Before applying any of the recommendations provided here, note that it may significantly impact first inference latency.

The most RAM-consuming OpenVINO stage is model compilation. It may cause several issues:

  • Not enough memory to compile a model. To decrease memory requirement, the following options may be applied:

    • Weights mapping - memory mapping (using mmap) has been introduced as the default way to work with weights. Currently, this feature is supported by the IR frontend. Mapping may be switched by specifying the ov::enable_mmap(BOOL) property for the ov::Core. Because of its “memory-on-demand” nature, there is no need to store all weights in RAM. Storing just the data that is needed at the moment lowers the amount of memory required for compilation. Moreover, mmap provides extensive memory sharing, so the consecutive compilation of the same model will fetch the information already stored in RAM instead of reading it one more time from storage.

    • Decrease the number of threads for compilation - to change the number of threads, specify the ov::compilation_num_threads(NUMBER) property for the ov::Core or pass it as an additional argument to ov::Core::compile_model()

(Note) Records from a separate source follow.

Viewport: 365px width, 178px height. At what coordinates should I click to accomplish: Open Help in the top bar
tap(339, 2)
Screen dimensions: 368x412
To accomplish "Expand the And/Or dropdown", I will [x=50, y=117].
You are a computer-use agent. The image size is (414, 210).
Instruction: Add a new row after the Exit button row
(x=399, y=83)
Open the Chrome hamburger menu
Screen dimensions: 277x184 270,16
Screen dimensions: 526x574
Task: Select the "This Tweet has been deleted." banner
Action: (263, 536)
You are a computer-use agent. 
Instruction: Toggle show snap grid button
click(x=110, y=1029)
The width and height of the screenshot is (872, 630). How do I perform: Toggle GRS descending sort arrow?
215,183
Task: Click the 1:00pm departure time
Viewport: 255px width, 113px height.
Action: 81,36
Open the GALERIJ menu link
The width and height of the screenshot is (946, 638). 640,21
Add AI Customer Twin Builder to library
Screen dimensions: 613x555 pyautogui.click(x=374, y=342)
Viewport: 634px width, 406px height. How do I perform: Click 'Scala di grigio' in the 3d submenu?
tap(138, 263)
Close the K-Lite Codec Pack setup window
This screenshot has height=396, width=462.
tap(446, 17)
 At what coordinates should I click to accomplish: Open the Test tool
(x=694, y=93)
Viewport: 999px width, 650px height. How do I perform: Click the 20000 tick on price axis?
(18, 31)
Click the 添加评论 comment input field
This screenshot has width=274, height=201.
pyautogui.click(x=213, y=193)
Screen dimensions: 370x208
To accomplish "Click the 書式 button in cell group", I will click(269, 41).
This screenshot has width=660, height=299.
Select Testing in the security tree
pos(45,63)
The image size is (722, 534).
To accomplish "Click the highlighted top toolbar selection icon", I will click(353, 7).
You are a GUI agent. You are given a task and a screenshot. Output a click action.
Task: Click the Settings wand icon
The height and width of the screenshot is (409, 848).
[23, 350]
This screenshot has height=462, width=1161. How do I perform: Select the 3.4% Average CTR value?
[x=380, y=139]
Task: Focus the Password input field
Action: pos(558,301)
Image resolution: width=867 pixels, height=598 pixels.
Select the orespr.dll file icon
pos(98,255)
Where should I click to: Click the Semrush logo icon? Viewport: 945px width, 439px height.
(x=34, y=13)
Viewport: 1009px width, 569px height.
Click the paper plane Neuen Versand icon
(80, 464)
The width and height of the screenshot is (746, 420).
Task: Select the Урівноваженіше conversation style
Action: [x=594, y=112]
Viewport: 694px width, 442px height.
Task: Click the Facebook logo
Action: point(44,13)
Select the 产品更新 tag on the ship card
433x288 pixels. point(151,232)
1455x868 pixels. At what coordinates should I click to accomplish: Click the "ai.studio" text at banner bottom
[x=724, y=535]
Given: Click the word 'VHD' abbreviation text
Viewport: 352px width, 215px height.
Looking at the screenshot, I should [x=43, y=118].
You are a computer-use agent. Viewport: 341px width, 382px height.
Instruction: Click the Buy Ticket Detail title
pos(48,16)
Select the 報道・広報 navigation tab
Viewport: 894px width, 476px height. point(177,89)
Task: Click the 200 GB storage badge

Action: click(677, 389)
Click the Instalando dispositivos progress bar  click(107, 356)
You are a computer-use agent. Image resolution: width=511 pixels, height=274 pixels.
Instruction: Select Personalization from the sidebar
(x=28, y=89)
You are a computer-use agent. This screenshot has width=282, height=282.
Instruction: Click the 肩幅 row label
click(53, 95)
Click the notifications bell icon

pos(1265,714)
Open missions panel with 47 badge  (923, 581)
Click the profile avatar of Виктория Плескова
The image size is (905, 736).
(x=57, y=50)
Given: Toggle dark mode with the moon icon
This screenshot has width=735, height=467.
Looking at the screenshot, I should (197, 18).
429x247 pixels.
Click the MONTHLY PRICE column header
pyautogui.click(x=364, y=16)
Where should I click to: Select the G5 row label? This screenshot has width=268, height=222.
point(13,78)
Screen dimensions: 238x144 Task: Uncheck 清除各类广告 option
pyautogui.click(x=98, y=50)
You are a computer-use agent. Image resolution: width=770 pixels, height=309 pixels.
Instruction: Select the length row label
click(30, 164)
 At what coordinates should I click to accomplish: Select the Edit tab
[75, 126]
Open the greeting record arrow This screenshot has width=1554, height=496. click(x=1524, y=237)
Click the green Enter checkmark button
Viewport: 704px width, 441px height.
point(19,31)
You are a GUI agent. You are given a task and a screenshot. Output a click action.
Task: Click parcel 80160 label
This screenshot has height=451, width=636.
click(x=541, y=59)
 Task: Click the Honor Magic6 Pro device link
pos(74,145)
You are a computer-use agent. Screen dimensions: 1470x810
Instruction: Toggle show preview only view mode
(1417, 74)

  • Not enough memory to recompile a model. If model compilation is successful but one of the following recompilations fails due lack of resources, it may be caused by:

    • Memory leak - to determine direct leaks, you can use tools like ‘address-sanitizer’ or ‘valgrind’. In case of indirect leaks, which cannot be caught by tools, peak RAM (VMHWM) may be tracked (you can use tests/stress_tests/memleaks_tests as a tracking tool). If you experience significant memory usage increase, report it in Github “Issues”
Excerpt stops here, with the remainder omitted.